“People are suffering greatly due to landmines,” Mr. Lobov told UN News, adding that experts have reported that almost one third of the country is contaminated with unexploded ordnance.
“Many adults and children have died,” he said. “We have the highest rate of such losses in the world. No one knows what will happen in a few months because the war is not over.”
Explosive objects are scattered over an area double the size of Austria, putting 14 million Ukrainians at risk, according to UNDP, which reported that these deadly weapons have killed 226 people, including 17 children.
While more than 366,000 landmines have already been cleared, making Ukraine safe is a difficult and very expensive long-term prospect, Mr. Lobov said.
The World Bank estimates that the full demining package will cost more than $37 billion. Ukraine cannot solve such a problem alone, so international partners are helping, with UNDP becoming the lead coordinator of mine action in the country.
UNDP in Ukraine / A. Ratushniak Debris in just 40 settlements in the Kyiv region, where hostilities were fought, is so voluminous, it could pave a road from Ukraine’s capital to Berlin.
Since the First and Second World Wars, the Ukrainian Government has been managing risks associated with unexploded ordnance, but the current full-scale war is a whole new level of complexity, according to UNDP.
Tackling this challenge requires additional equipment, tools, new skills, and assistance in coordinating efforts, Mr. Lobov said.
For its part, UNDP is rising to the challenge as well as supporting the victims and conducting information campaigns, with funding from the European Union and Croatia, Denmark, France, Japan, and the United Kingdom.
“Amid hostilities, a lot of ammunition does not detonate,” Mr. Lobov said. “If the fighting continues for an hour or two, there may be several thousand rounds of ammunition. If this is not two hours, but a day or a month or if hostilities continue for years, then we can only imagine how much ammunition our land will be contaminated with.”
One of the important tasks of mine action is the removal of rubble, Mr. Lobov said. In just 40 settlements in the Kyiv region where there has been fighting, the rubble could pave a road from Ukraine’s capital to Berlin, according to UNDP.
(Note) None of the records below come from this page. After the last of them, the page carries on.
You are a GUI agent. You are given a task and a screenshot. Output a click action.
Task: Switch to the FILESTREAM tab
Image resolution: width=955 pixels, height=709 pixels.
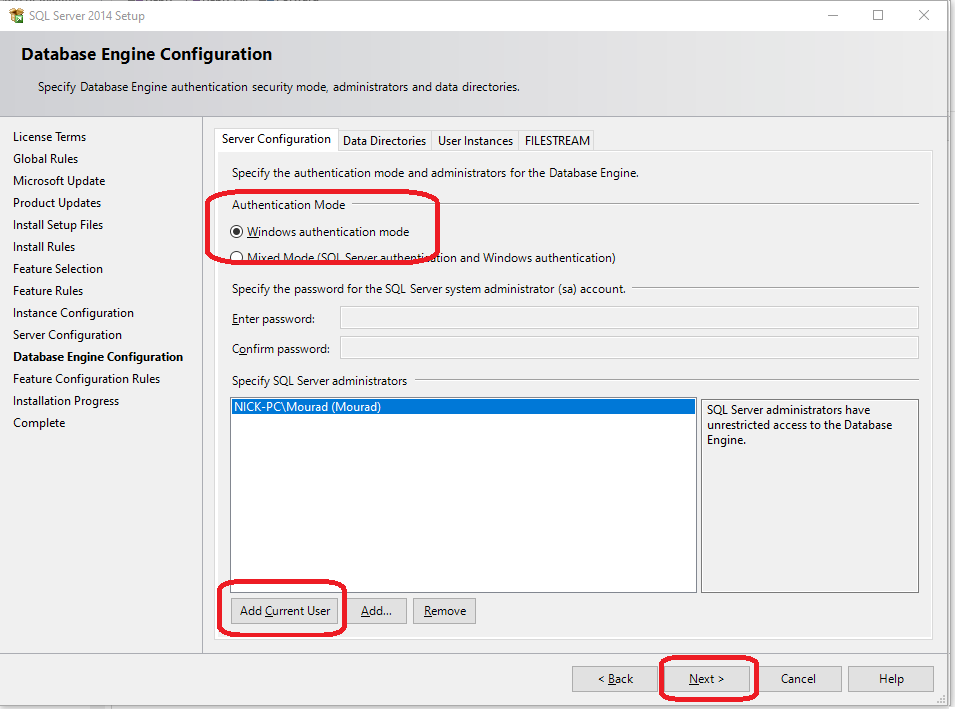click(x=556, y=140)
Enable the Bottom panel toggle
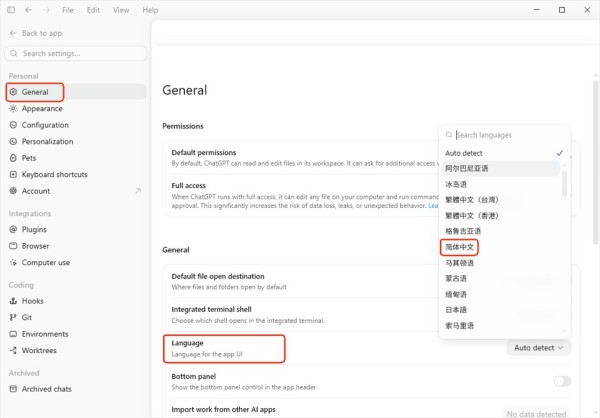600x418 pixels. pyautogui.click(x=562, y=381)
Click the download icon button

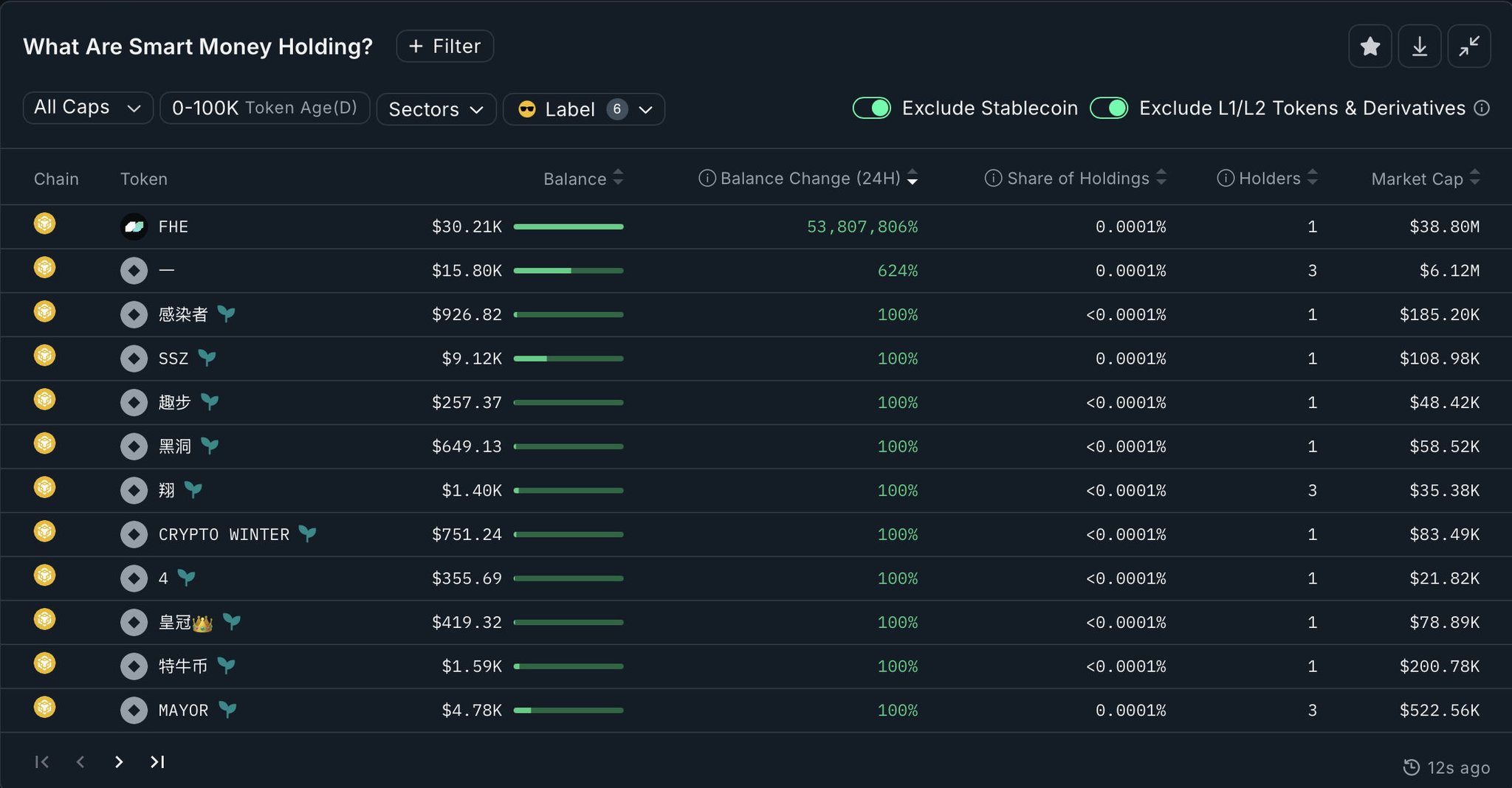(1419, 46)
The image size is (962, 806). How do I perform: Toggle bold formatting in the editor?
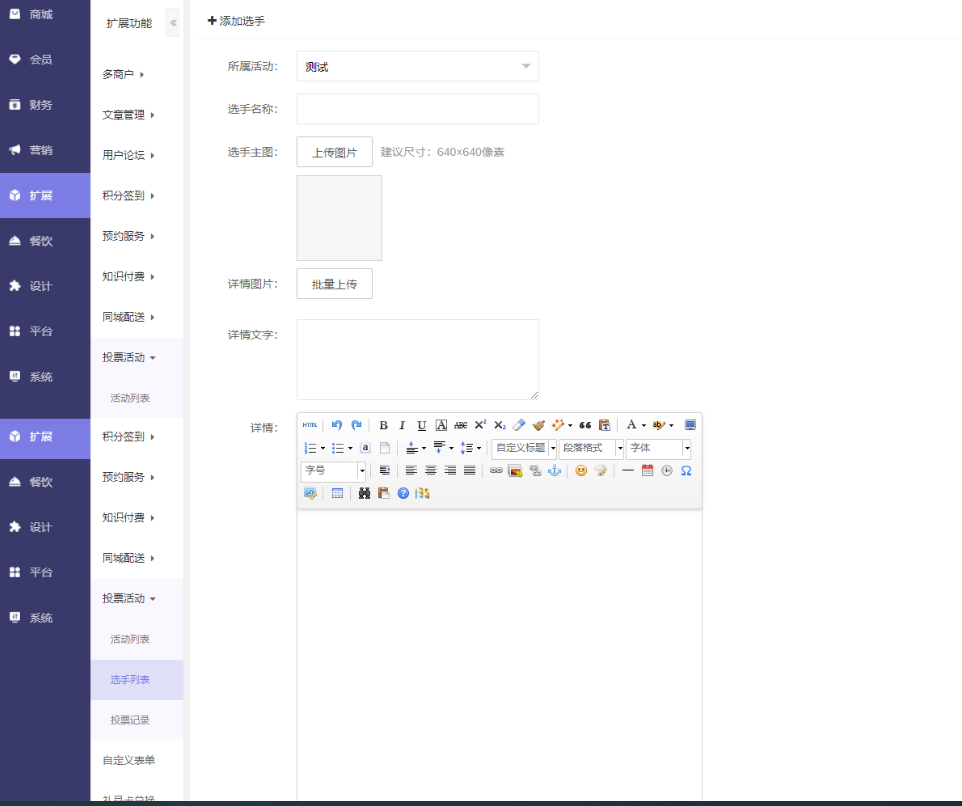(383, 425)
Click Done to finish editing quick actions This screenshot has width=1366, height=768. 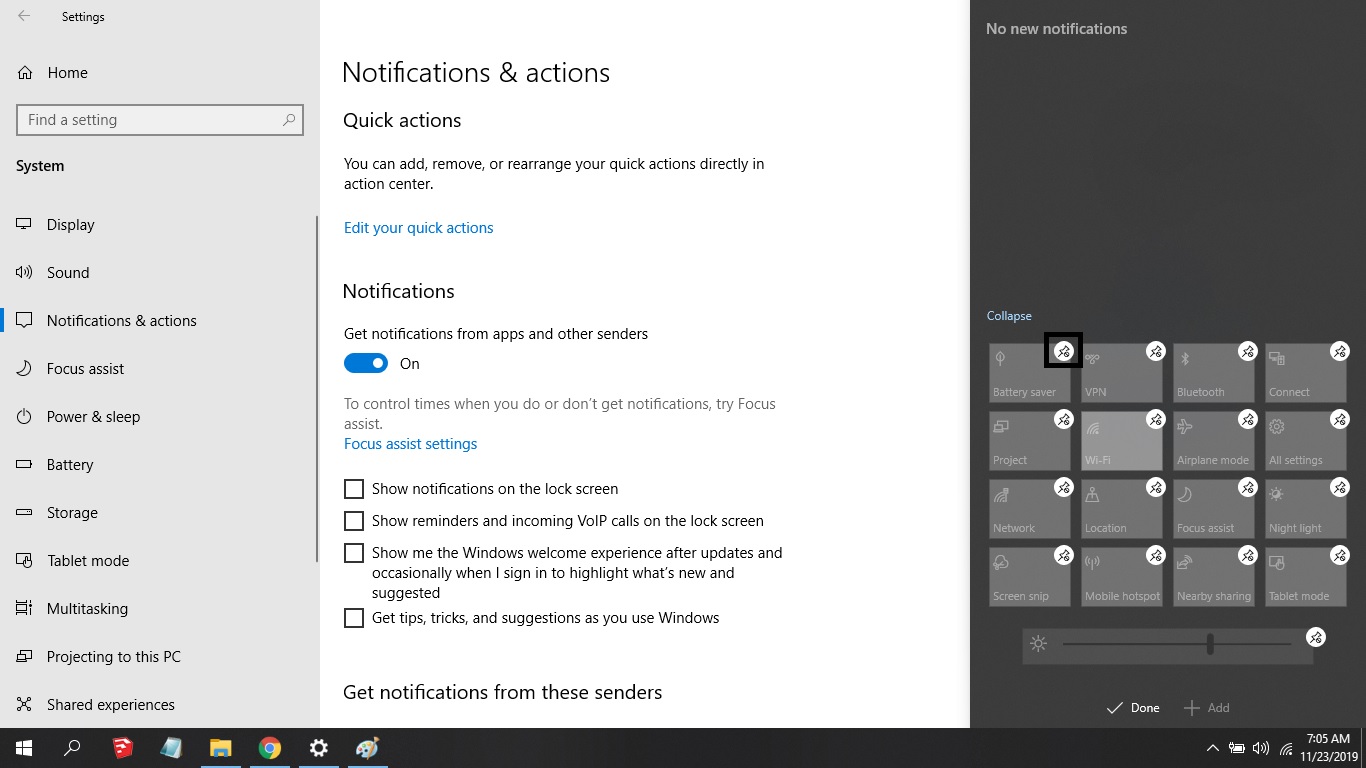pos(1133,708)
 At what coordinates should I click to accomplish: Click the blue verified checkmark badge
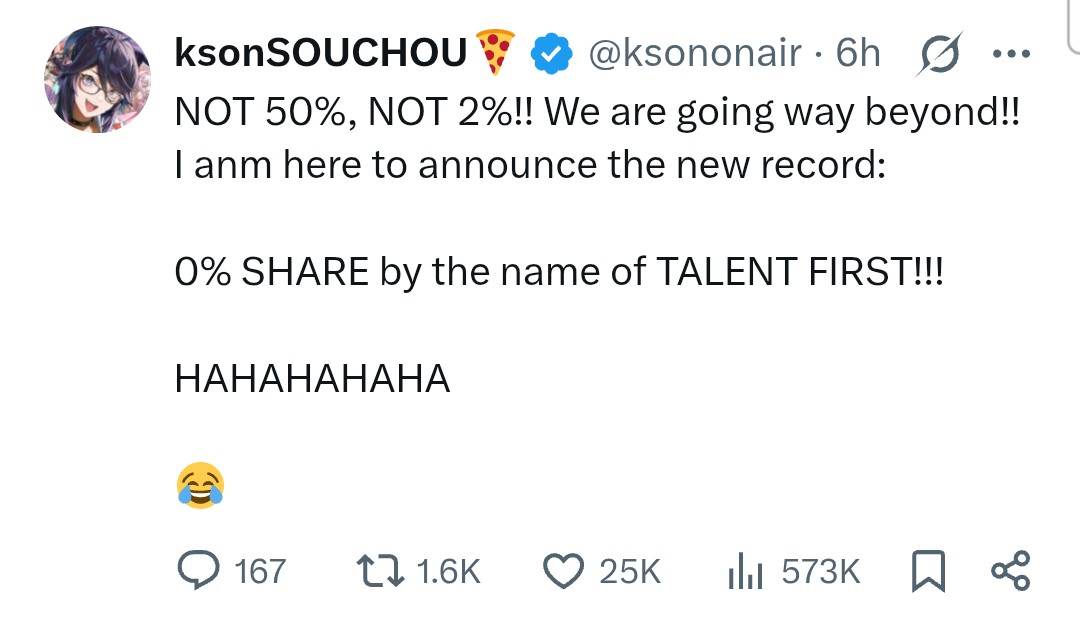549,53
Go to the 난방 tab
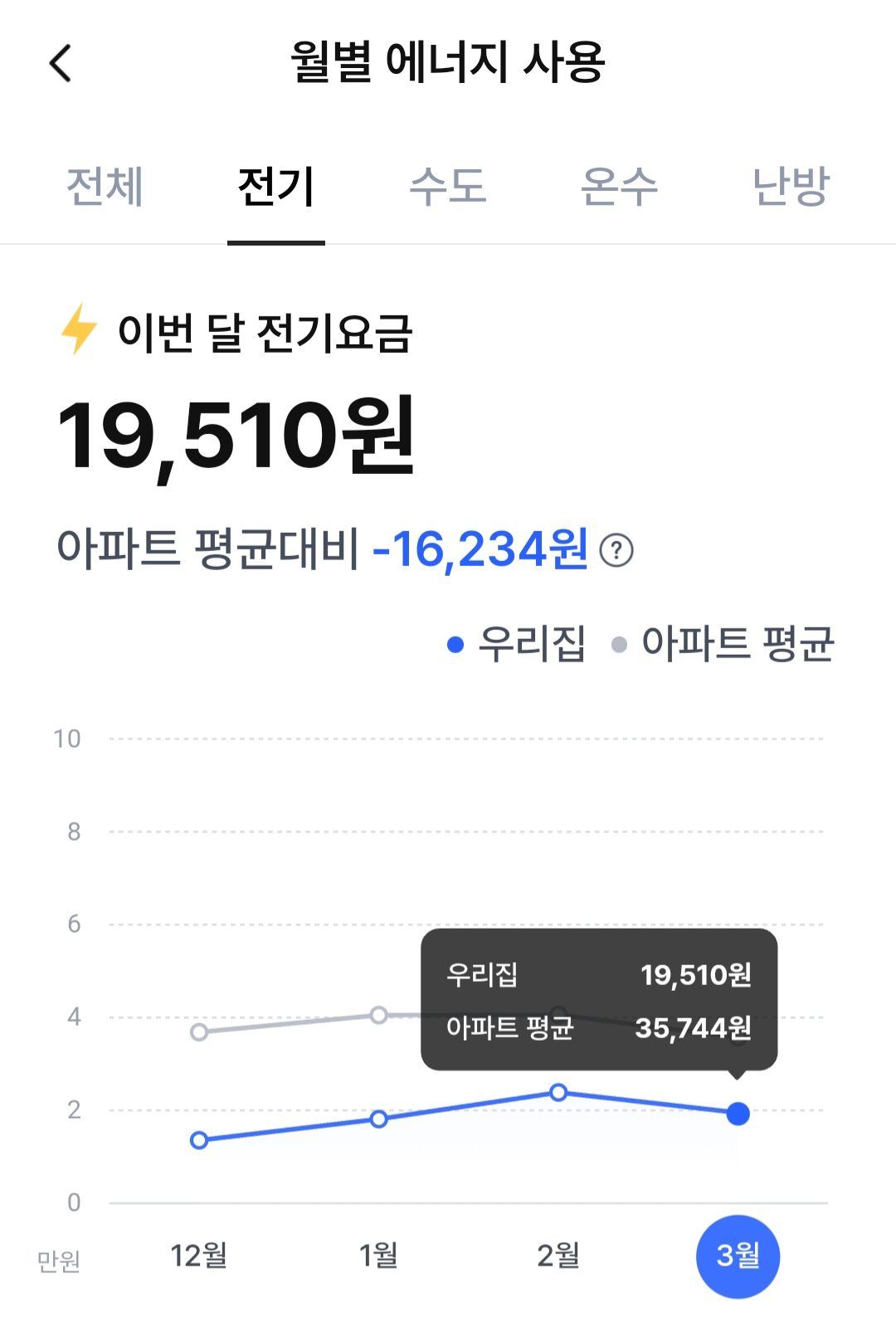This screenshot has width=896, height=1317. click(x=790, y=186)
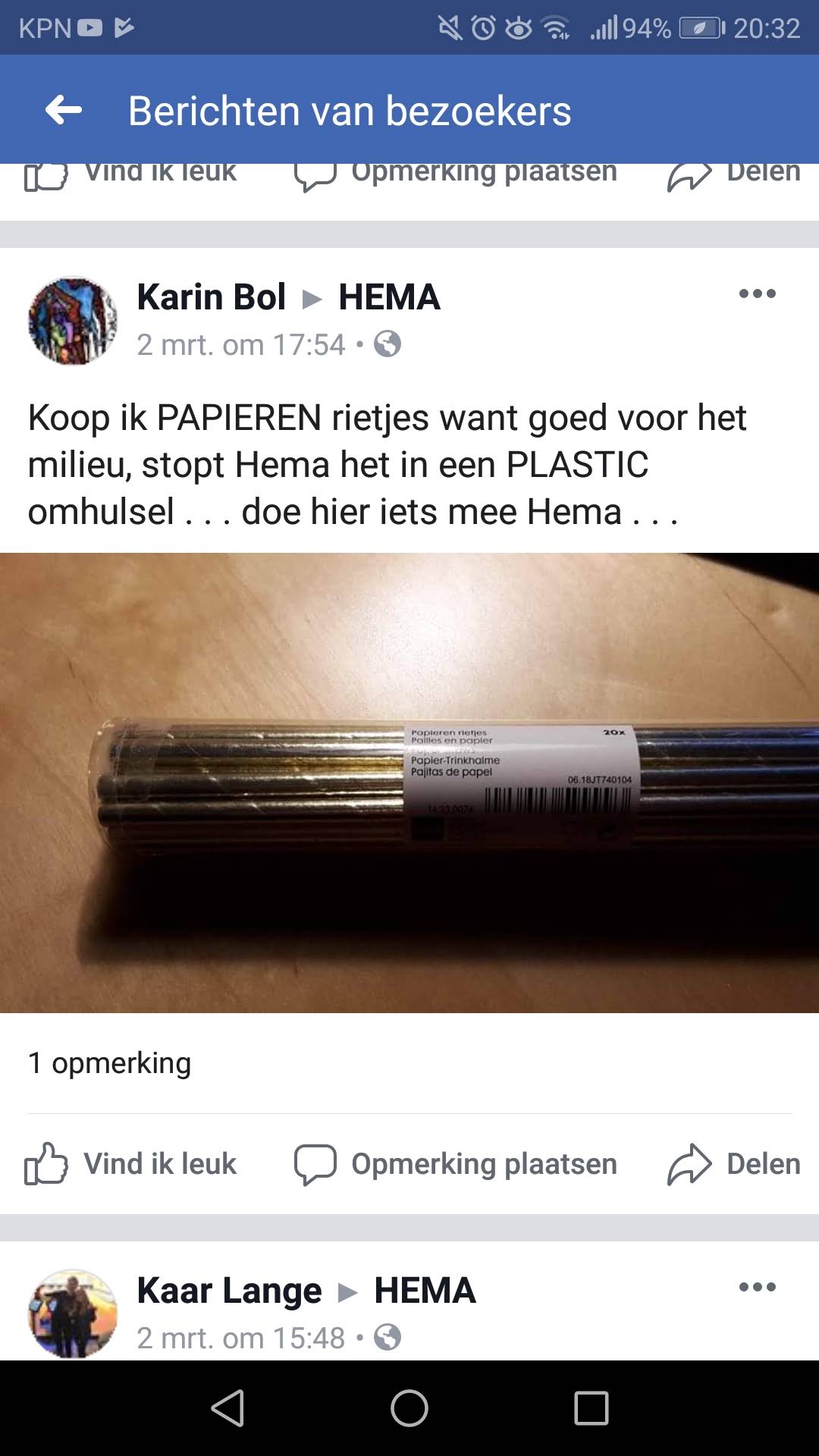The height and width of the screenshot is (1456, 819).
Task: Tap Android home circle button
Action: coord(410,1408)
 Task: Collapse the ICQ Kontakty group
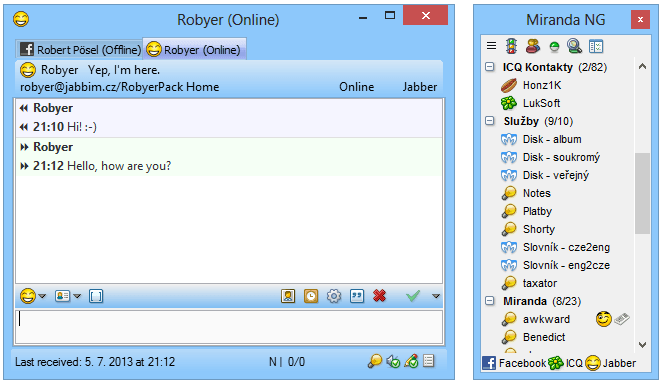click(x=490, y=67)
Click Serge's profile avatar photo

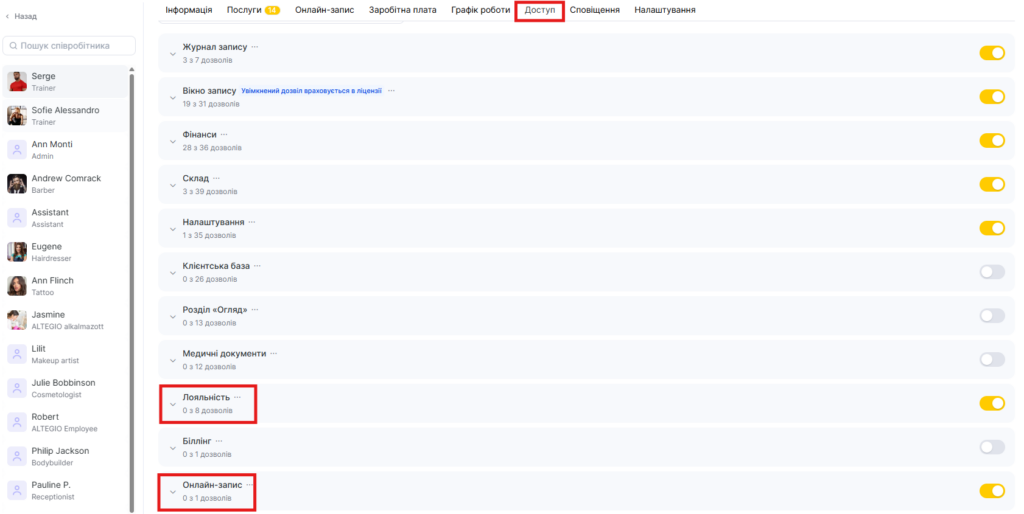pos(17,81)
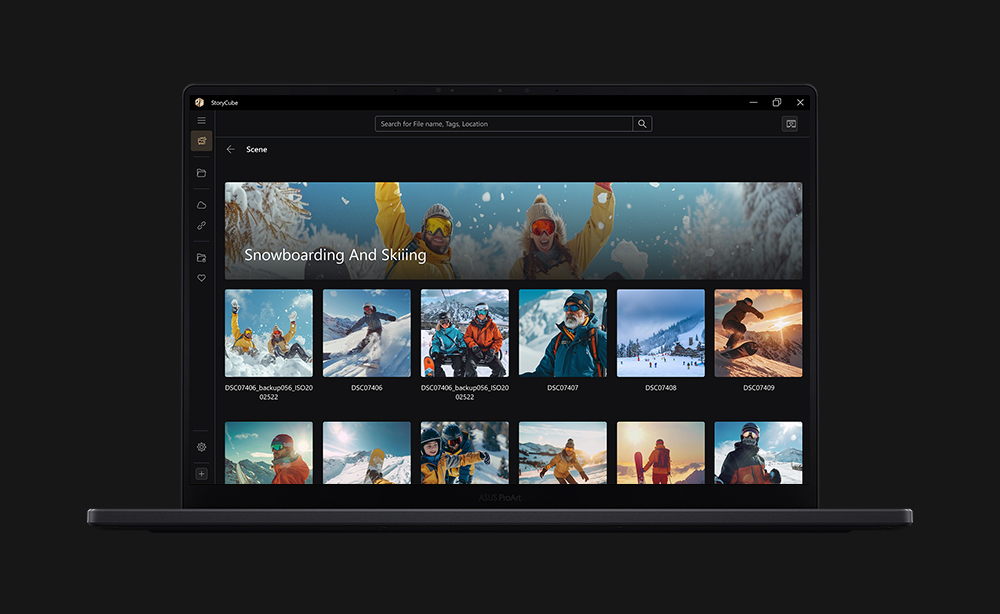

While the actual volume is unknown, Mr. Lobov said, following its removal, all hazardous waste must be processed and disposed of safely.
Typically, 30 to 50 per cent of unexploded ordnance fails to detonate, but the rest remain active, with any physical impact potentially provoking an explosion, Mr. Lobov said.
Mine action is not limited to physical clearance alone, Mr. Lobov said, emphasizing that a set of new measures are needed.
“Many people in Ukraine still do not realize the seriousness of this problem,” he said. “One of the most important tasks is to inform the population. It is necessary to teach people how to behave in territories contaminated with mines and explosive objects.”
For instance, while demining activities have been conducted in eastern Ukraine since Russia’s invasion in 2014, information campaigns should now target the residents of western regions, those who were abroad, or refugees, he said.
Mine action should become the culture of Ukraine “because it will be for decades”, Mr. Lobov said.
“The descendants of our generation will face this problem,” he said. “We need to convey this knowledge to children through the education system and to adults, for example, through enterprises where people work.”
The main message should become “the norm”, Mr. Lobov said: “Stay away! Don’t touch! Call 101! The State Emergency Service will respond immediately.”
Teaching safety guidelines should have a positive impact, without using shocking photographs, because a person can panic, realizing what danger is right next to him, he said.
To transfer mine action knowledge, he has taught school psychologists how to convey this information to children constructively. Mine action information should simply form the basis of a culture of behavior, such as the need to cross the road only on a green light, he said.
The priority is the safety of people, but another consequence of widespread landmine contamination threatens, among other things, Ukraine’s economy and access to critical resources.
This results in hard choices over priorities in light of limited resources and the high cost of demining, he said.
When protecting the agricultural sector, for example, he said deminers might notice a power line in a field. Because the country depends on this electricity source, paying attention to the power line becomes the primary task, he explained.
New realities require new approaches, Mr. Lobov said, highlighting optimized processes for seizing unexploded ordnance.
For the first time, deminers are fencing off infrequently used areas. Search mechanisms are also seeing improvements, including the use of mechanical detectors and systems involving rats, which have more sensitivity than dogs, he said.
For now, Ukraine will have to build its own system and work out a long-term strategy, according to UNDP, which remains on the ground with experts like Mr. Lobov, to help the nation tackle demining even while the war is still being fought.